**WHAT YOU ARE ASKED TO DO**
Retype the listing exactly. Leave out the images.

^^^^

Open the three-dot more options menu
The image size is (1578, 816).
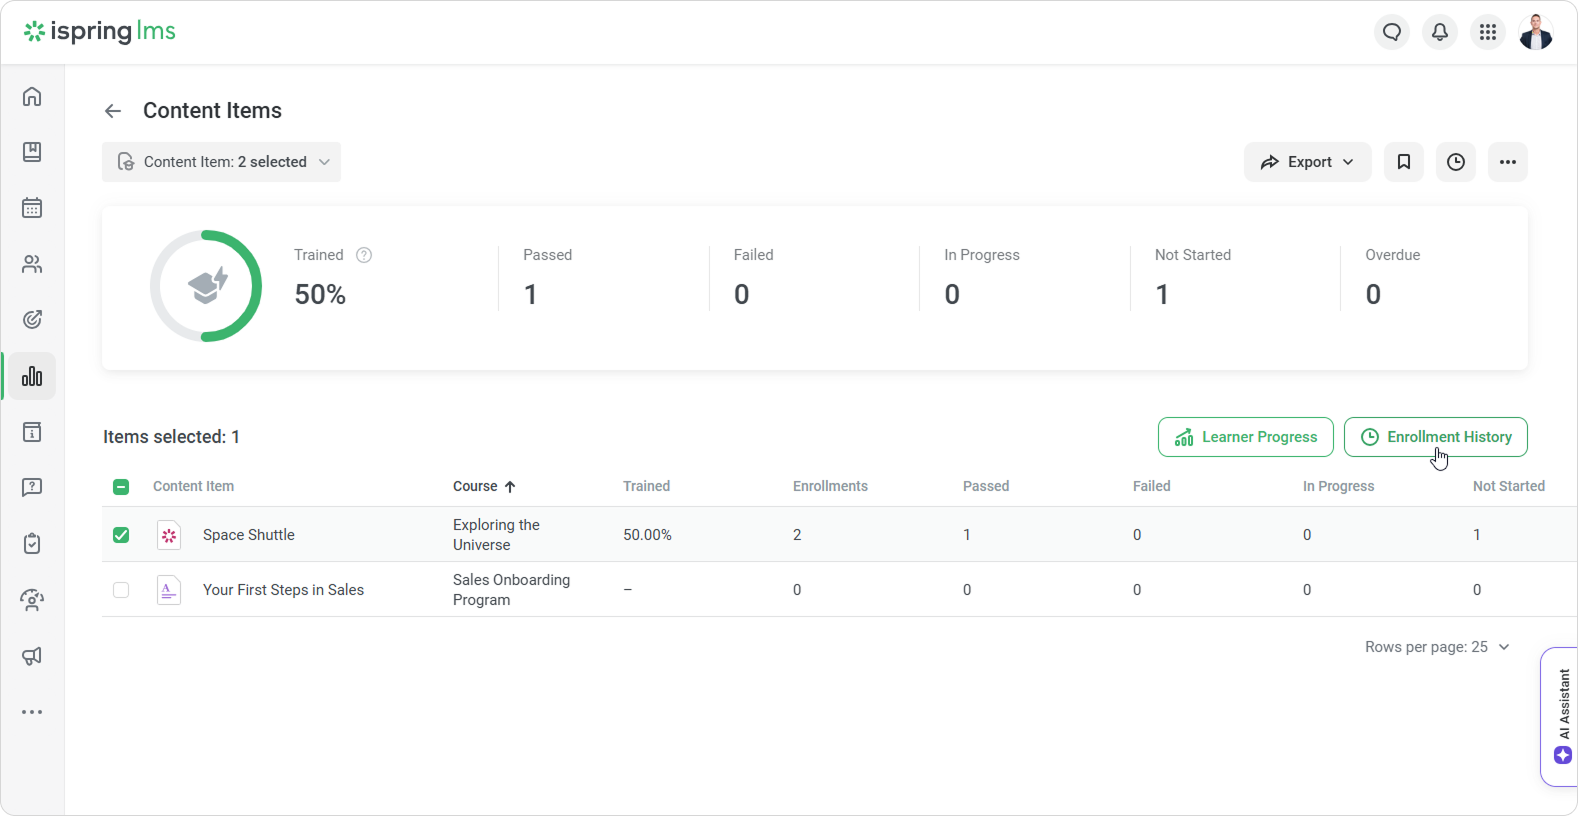click(x=1508, y=162)
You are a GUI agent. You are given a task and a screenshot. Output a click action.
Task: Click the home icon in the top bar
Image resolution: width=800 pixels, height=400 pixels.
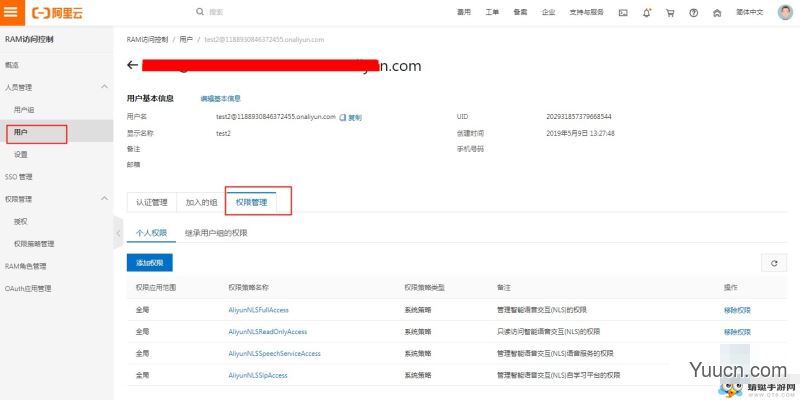(x=715, y=13)
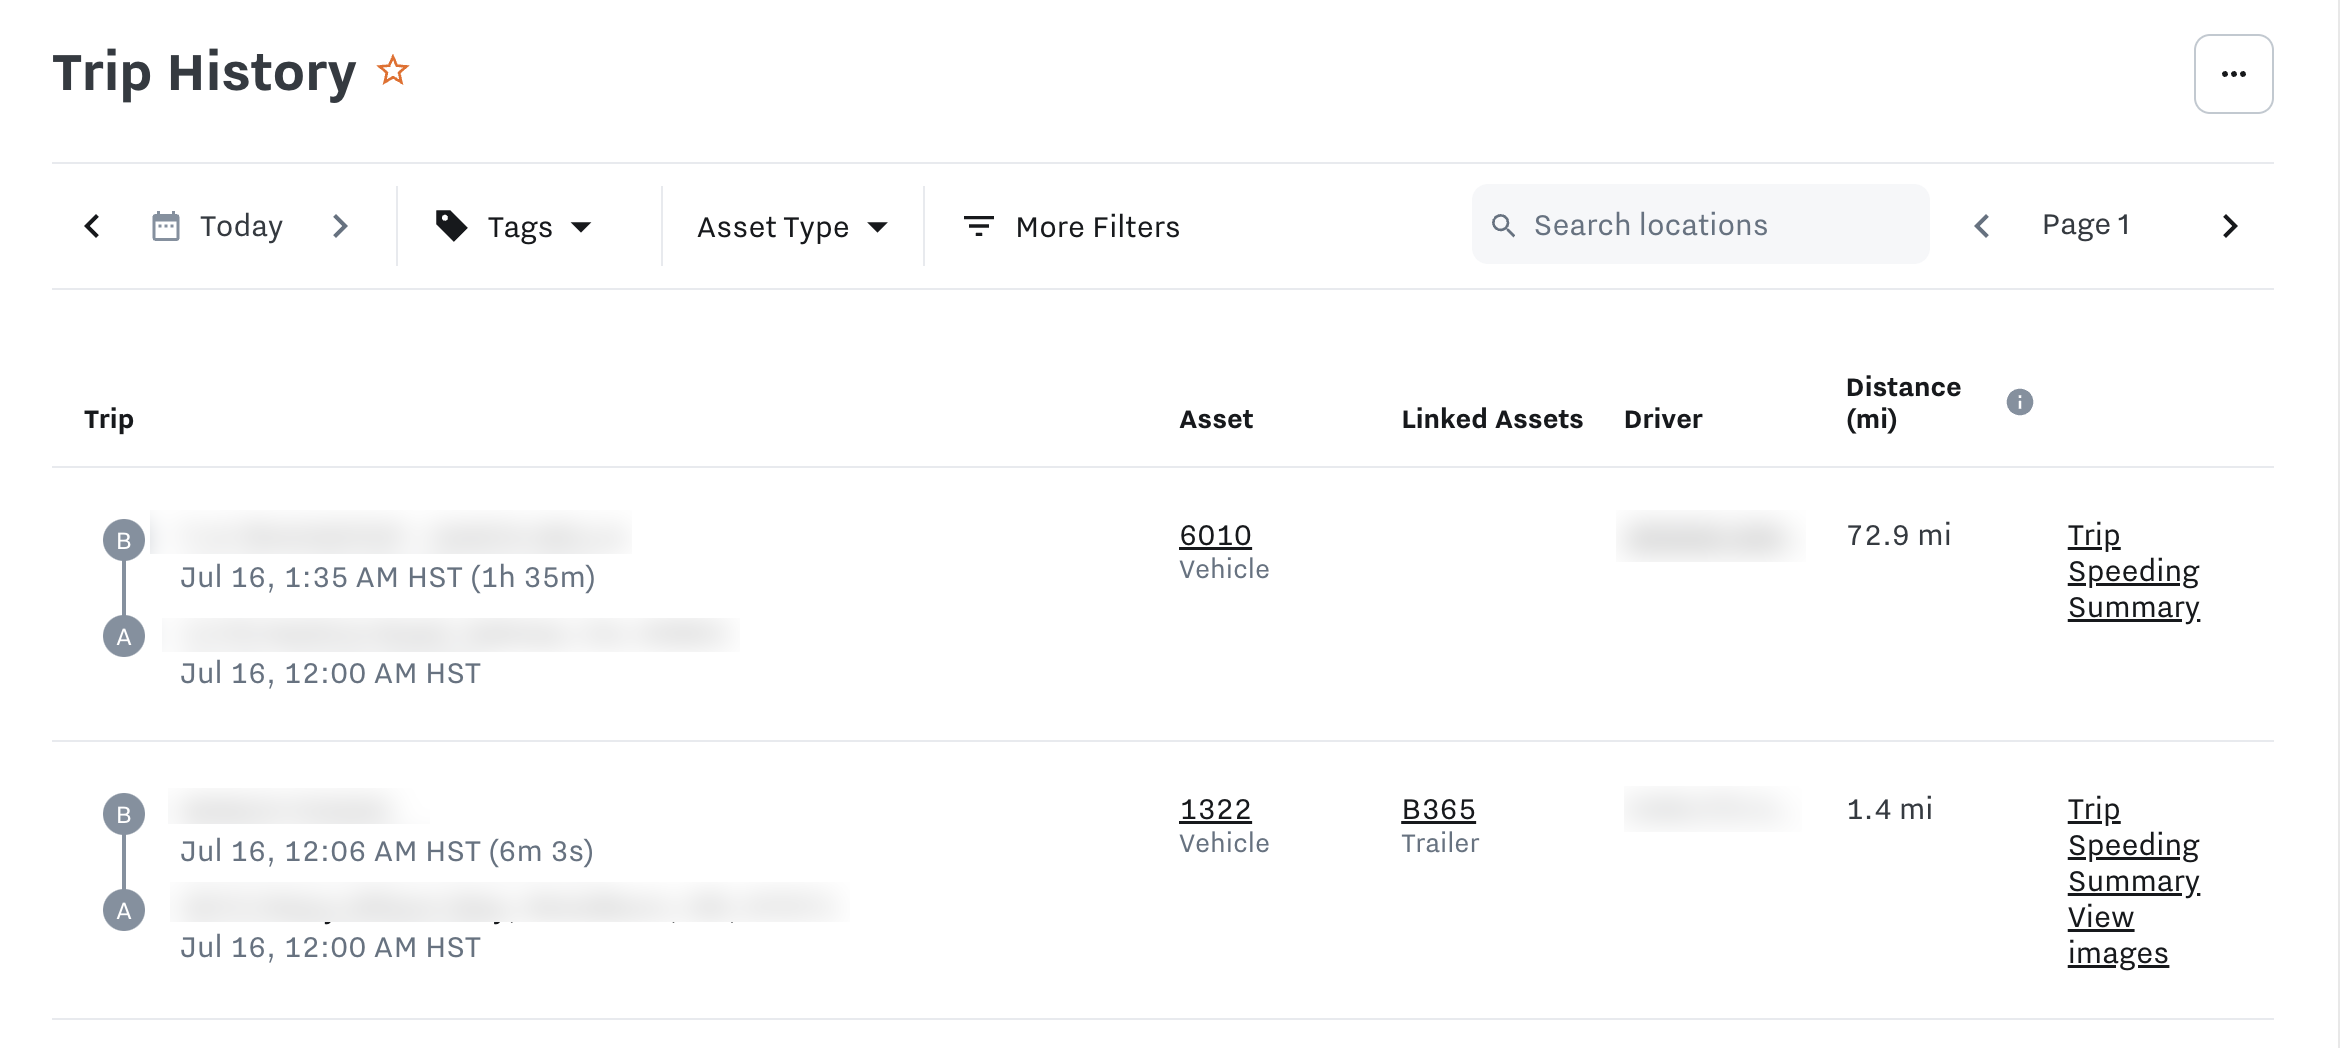Open asset 1322 vehicle link
The image size is (2340, 1048).
tap(1215, 809)
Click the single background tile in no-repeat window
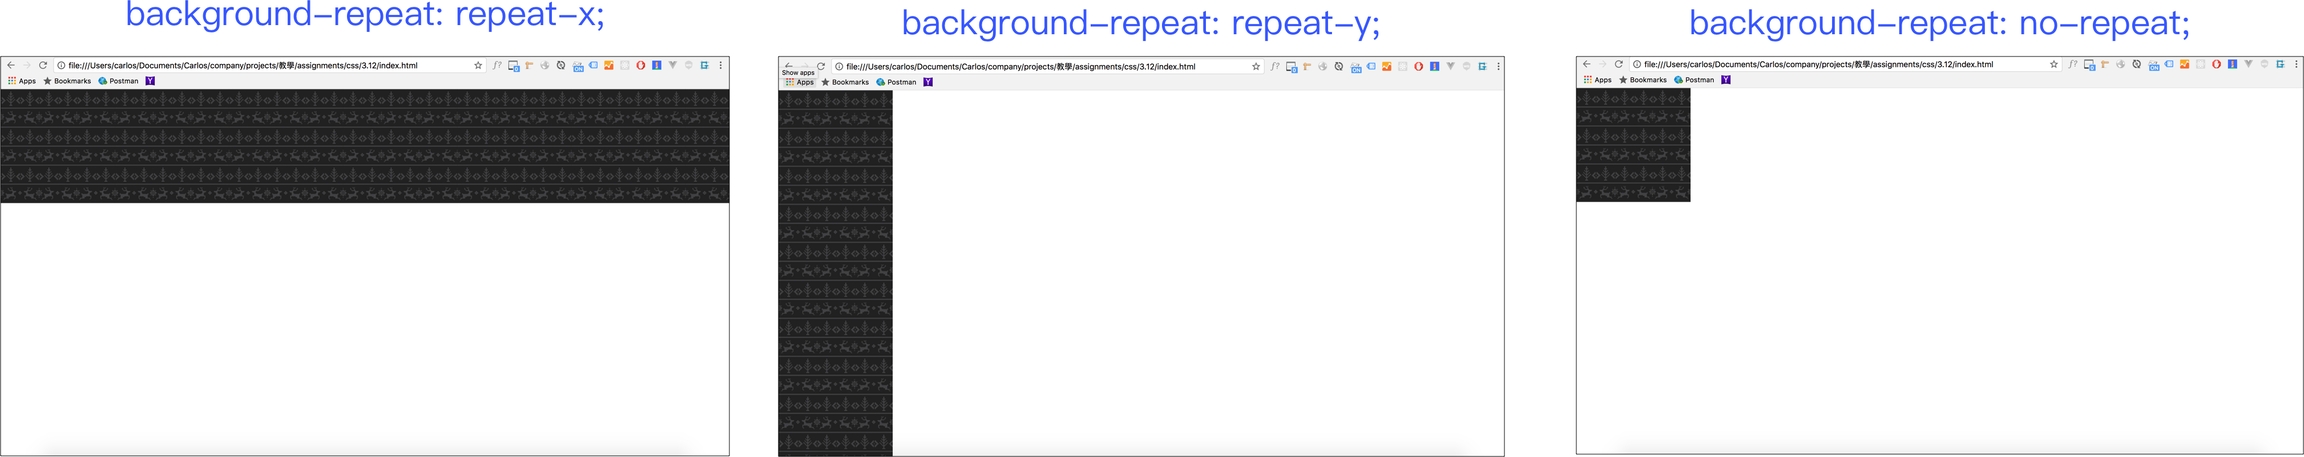Viewport: 2304px width, 457px height. pyautogui.click(x=1633, y=145)
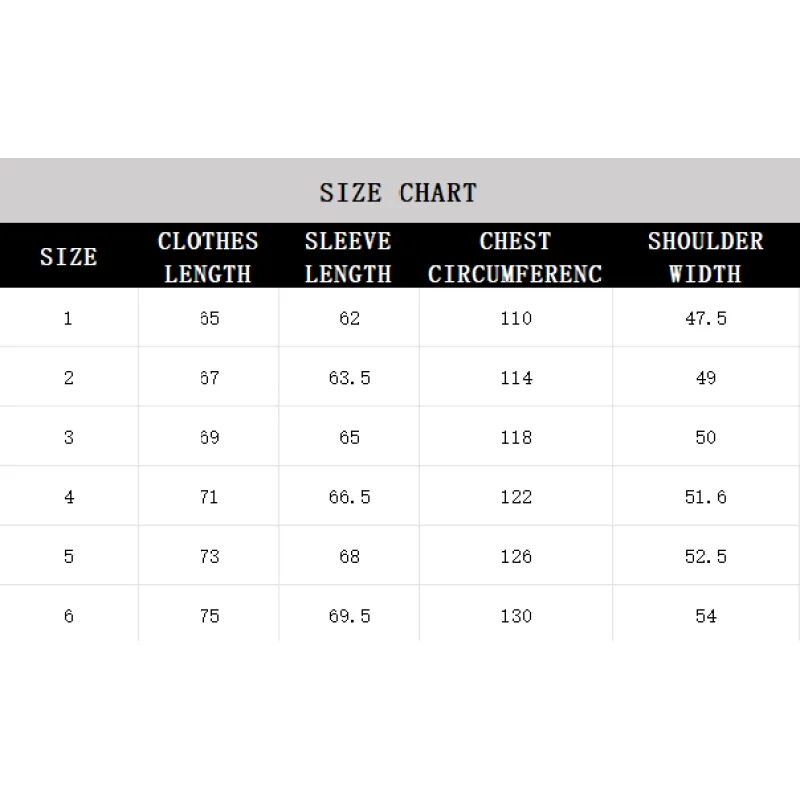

^^^^

**WRITTEN RESPONSE**
Open the three-dot more options menu
The image size is (1578, 816).
click(x=1508, y=162)
You are a GUI agent. You are given a task and a screenshot. Output a click action.
Task: Click the home icon in the top bar
Image resolution: width=800 pixels, height=400 pixels.
(x=715, y=13)
Open asset 1322 vehicle link
The image size is (2340, 1048).
tap(1215, 809)
Click the single background tile in no-repeat window
Viewport: 2304px width, 457px height. pyautogui.click(x=1633, y=145)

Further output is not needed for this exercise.